Problem to work on
Scan the records beneath this line for the line holding "960x406 pixels." and the line holding "The width and height of the screenshot is (526, 1568).", then transcribe exactly those two and all lines between.

Collected data:
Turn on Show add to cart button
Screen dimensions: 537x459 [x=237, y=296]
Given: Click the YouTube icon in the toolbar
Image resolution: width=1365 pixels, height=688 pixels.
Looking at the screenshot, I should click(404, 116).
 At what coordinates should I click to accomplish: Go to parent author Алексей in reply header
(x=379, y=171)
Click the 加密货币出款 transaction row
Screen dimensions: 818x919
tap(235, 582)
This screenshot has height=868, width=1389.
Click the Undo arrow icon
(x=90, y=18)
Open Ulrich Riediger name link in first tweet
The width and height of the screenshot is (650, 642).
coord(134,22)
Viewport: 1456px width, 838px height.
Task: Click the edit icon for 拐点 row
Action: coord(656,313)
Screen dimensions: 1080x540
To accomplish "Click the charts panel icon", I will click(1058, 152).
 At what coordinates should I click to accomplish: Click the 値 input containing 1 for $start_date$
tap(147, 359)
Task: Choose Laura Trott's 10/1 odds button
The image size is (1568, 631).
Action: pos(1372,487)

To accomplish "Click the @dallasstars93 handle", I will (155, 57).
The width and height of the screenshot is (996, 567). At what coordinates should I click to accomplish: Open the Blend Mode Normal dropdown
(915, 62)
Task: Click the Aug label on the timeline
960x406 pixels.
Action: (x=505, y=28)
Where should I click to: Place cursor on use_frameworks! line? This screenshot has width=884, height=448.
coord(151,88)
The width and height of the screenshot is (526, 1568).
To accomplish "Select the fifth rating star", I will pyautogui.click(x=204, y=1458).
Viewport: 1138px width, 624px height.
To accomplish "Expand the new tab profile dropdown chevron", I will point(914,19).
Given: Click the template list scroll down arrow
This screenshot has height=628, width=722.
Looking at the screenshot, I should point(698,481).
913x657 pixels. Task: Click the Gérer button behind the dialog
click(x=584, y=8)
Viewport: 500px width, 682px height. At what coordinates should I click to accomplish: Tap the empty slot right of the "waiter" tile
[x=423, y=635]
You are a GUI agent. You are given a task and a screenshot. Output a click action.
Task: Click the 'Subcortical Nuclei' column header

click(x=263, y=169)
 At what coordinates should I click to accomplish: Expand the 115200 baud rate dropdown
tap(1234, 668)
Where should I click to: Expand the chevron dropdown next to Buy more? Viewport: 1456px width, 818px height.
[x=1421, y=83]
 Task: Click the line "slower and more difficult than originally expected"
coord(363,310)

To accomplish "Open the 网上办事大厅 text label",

Response area
960x406 pixels.
Action: (x=505, y=28)
Where should I click to: Place cursor on use_frameworks! line? This screenshot has width=884, height=448.
coord(151,88)
The width and height of the screenshot is (526, 1568).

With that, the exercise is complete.